### Exercise details
Which lines below contain the word "This"? List each of them, treating uppercase and lowercase as different.

┌────────

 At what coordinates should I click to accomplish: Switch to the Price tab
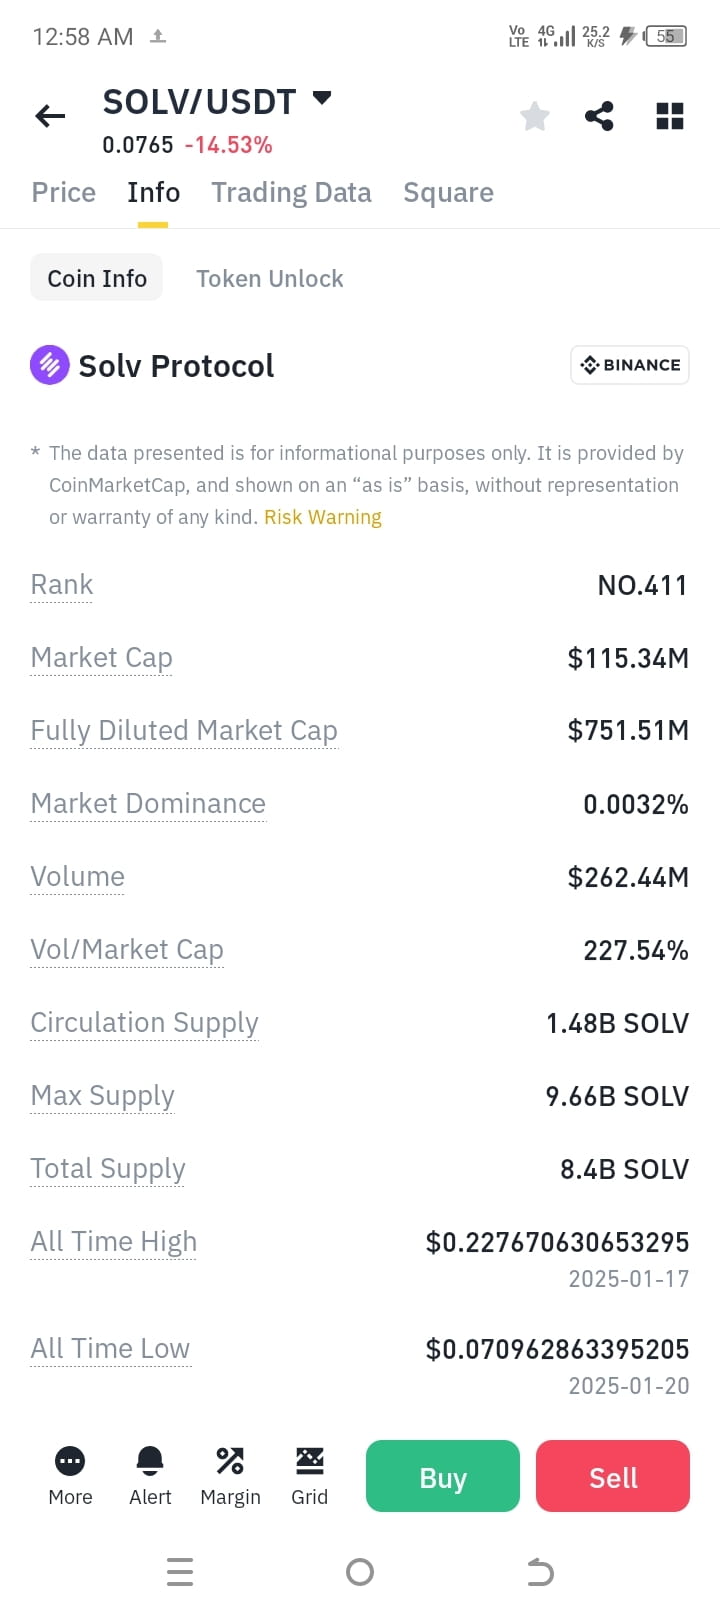(x=64, y=192)
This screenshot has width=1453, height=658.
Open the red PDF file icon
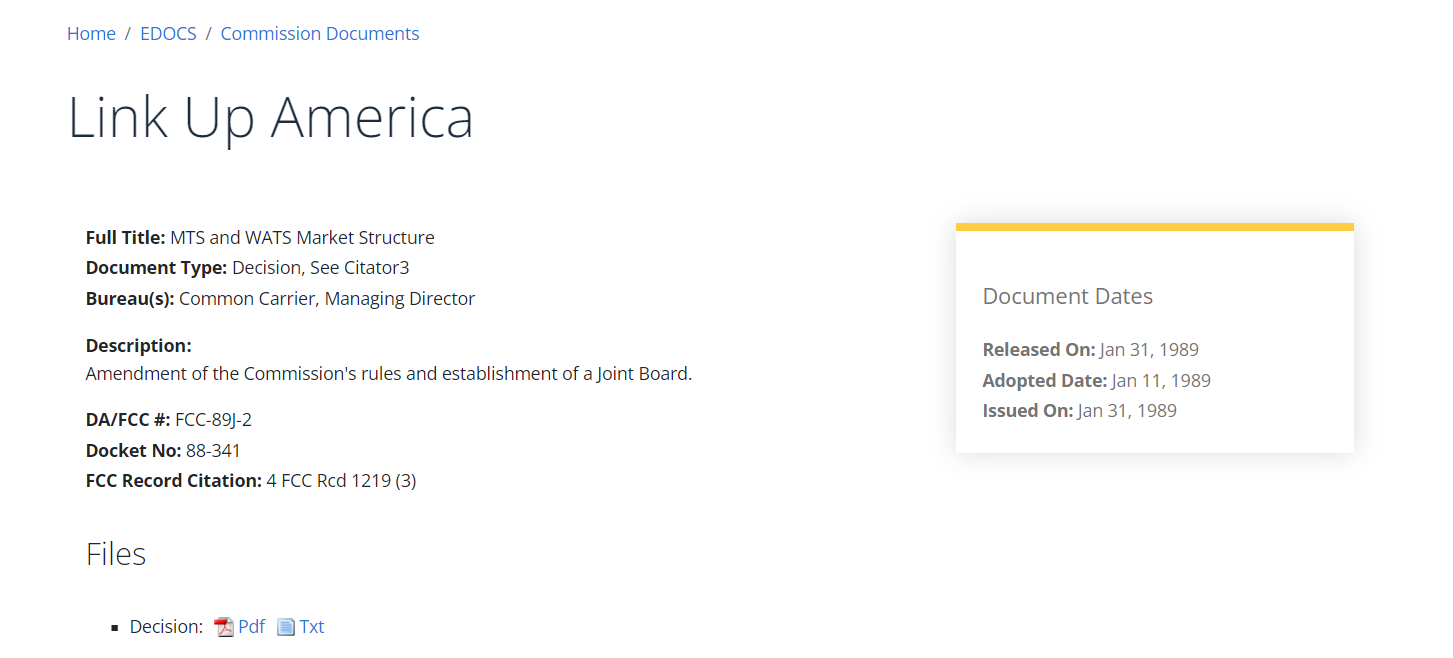[x=224, y=627]
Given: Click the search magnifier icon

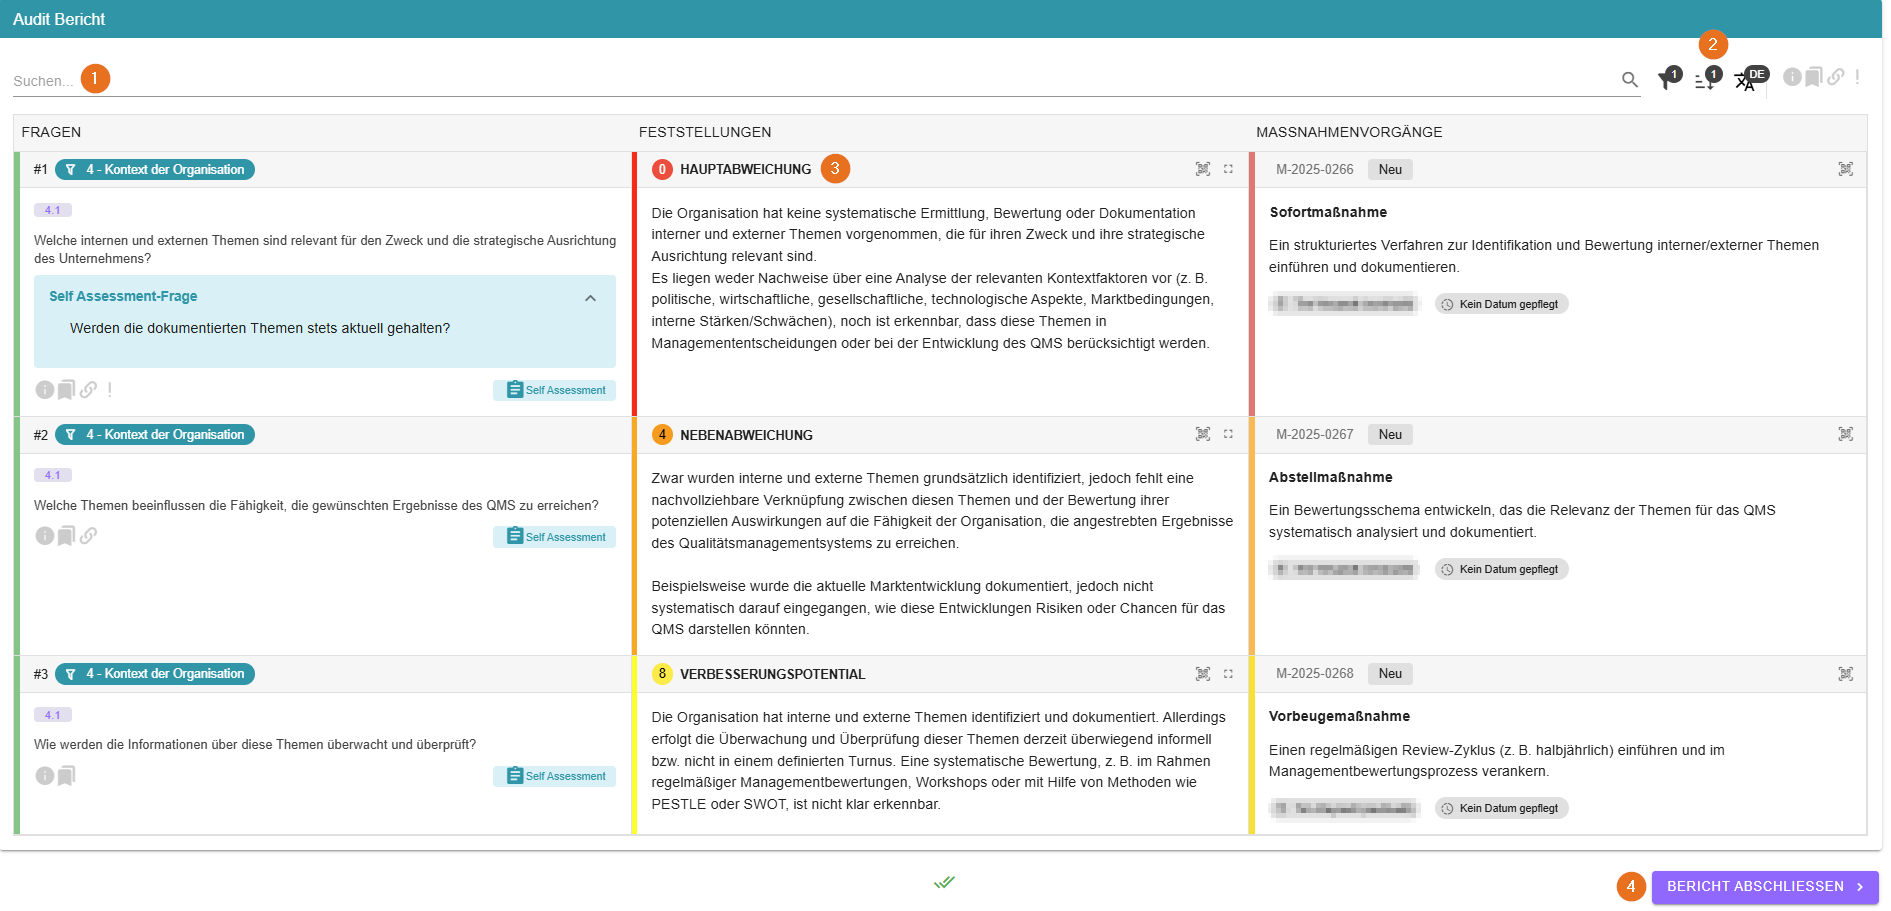Looking at the screenshot, I should tap(1629, 80).
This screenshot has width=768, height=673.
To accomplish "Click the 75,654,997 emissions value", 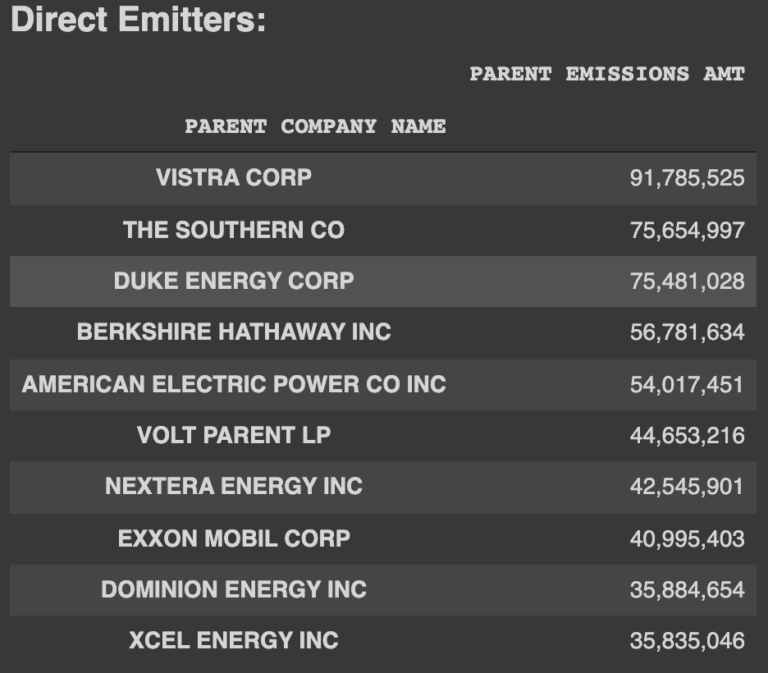I will [x=687, y=230].
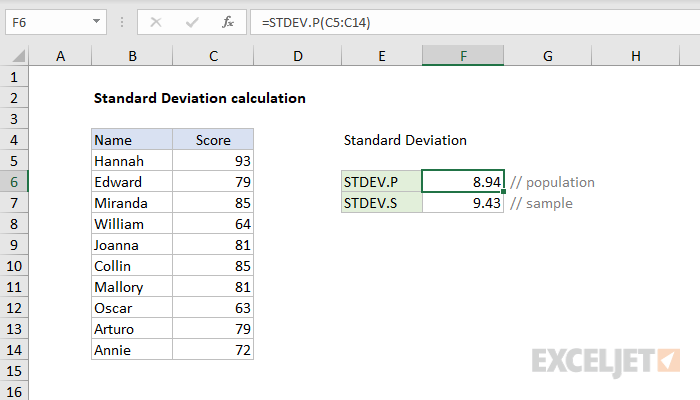Image resolution: width=700 pixels, height=400 pixels.
Task: Select the cell containing Miranda
Action: pyautogui.click(x=132, y=203)
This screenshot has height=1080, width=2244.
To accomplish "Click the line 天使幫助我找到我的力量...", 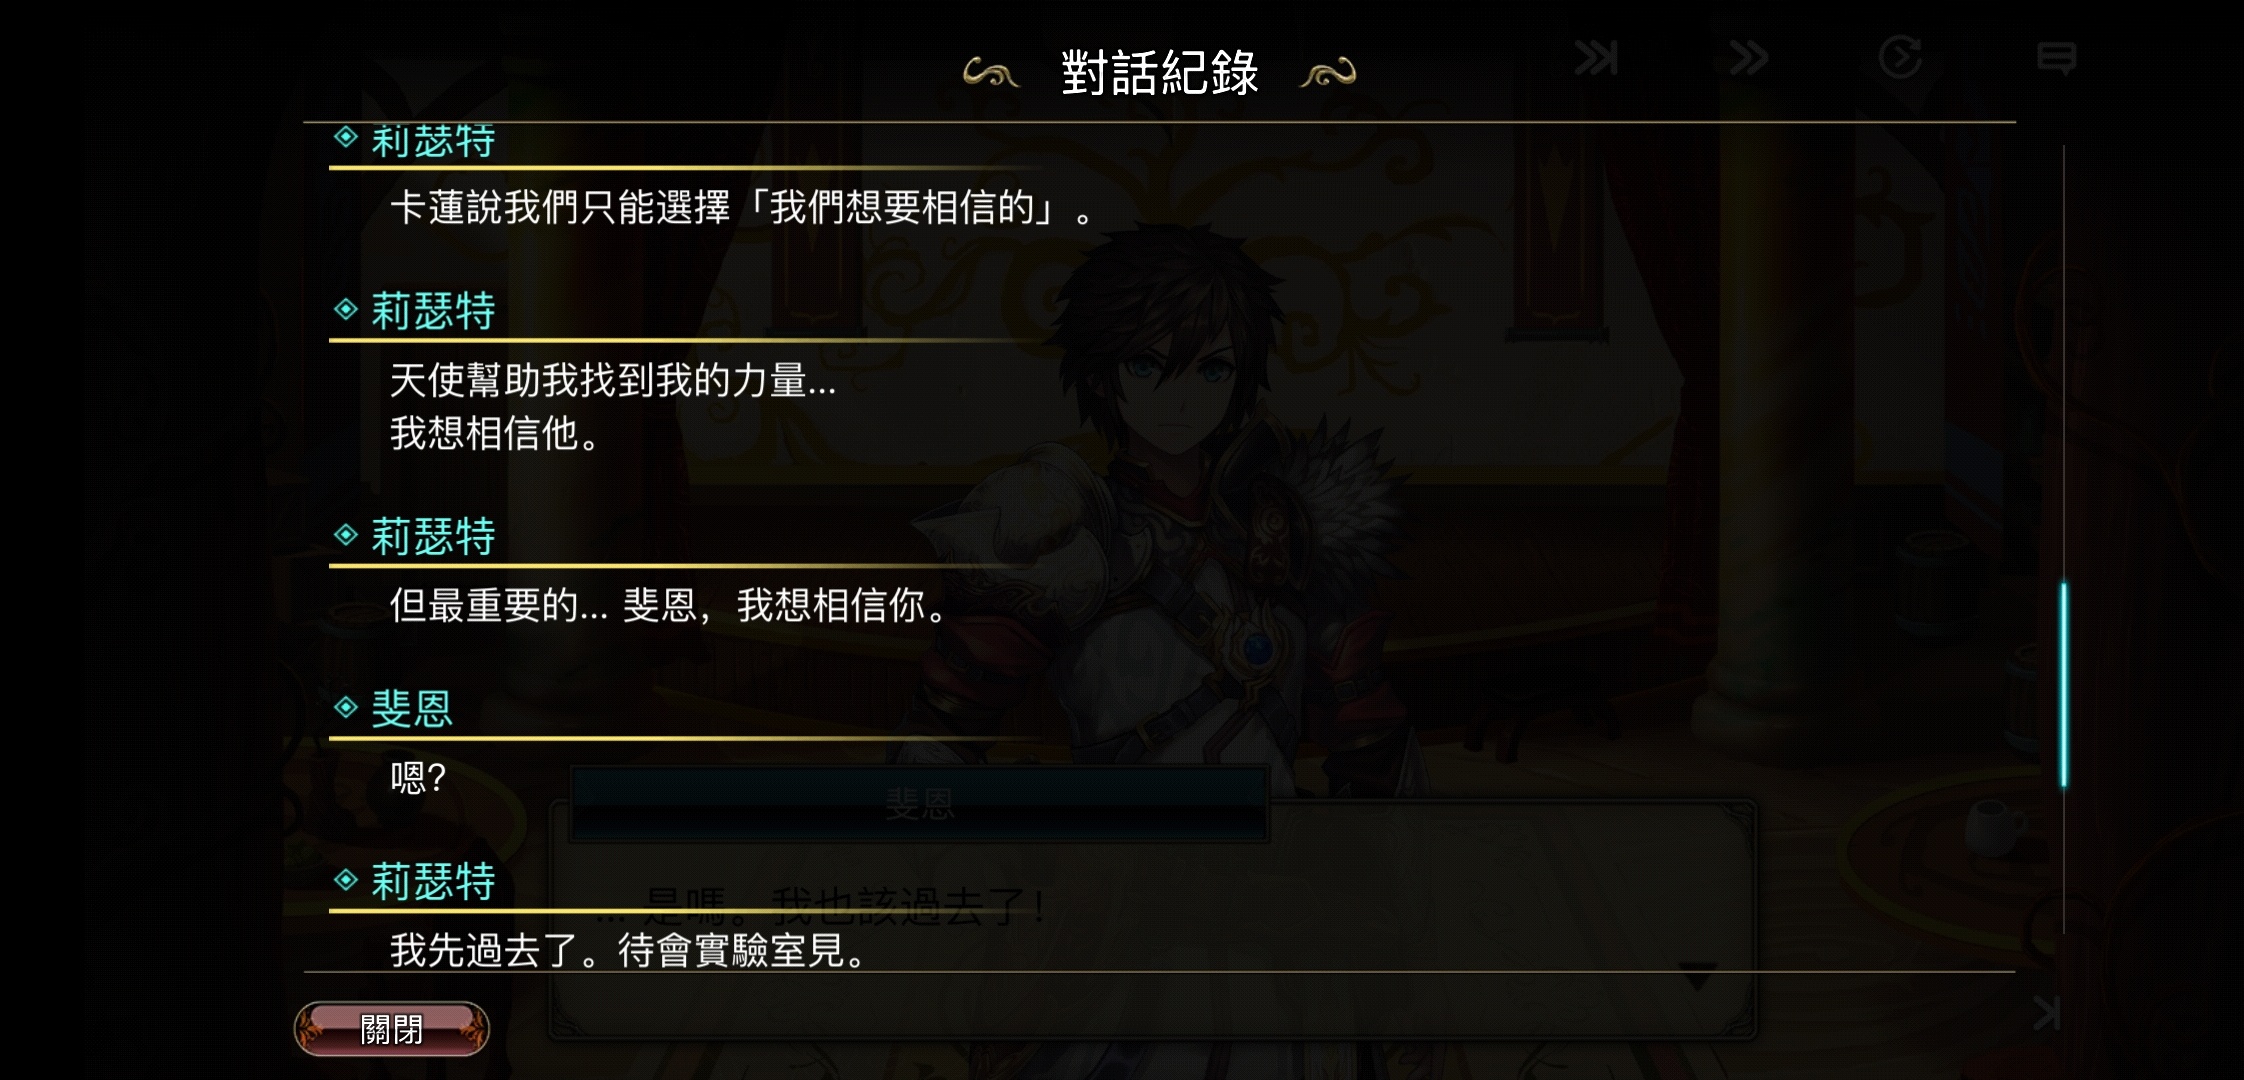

└────────

### Completed exercise
This screenshot has width=1453, height=658.
This screenshot has width=768, height=673.
This screenshot has height=1080, width=2244.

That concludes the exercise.